> _Exercise aim_:
Transcribe exactly, and only, the lines that run from the one containing "This screenshot has height=554, width=988." through the end of the records.

> _Entries taken from a collection_:
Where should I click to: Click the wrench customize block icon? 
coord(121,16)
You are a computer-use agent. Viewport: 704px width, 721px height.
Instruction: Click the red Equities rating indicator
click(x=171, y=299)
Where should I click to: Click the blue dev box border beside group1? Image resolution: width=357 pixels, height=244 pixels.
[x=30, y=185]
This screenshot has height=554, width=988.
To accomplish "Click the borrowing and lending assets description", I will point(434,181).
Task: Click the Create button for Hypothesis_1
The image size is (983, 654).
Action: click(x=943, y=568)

> _Task answer_:
This screenshot has height=554, width=988.
To accomplish "Click the borrowing and lending assets description", I will point(434,181).
Task: Click the Create button for Hypothesis_1
The image size is (983, 654).
Action: click(x=943, y=568)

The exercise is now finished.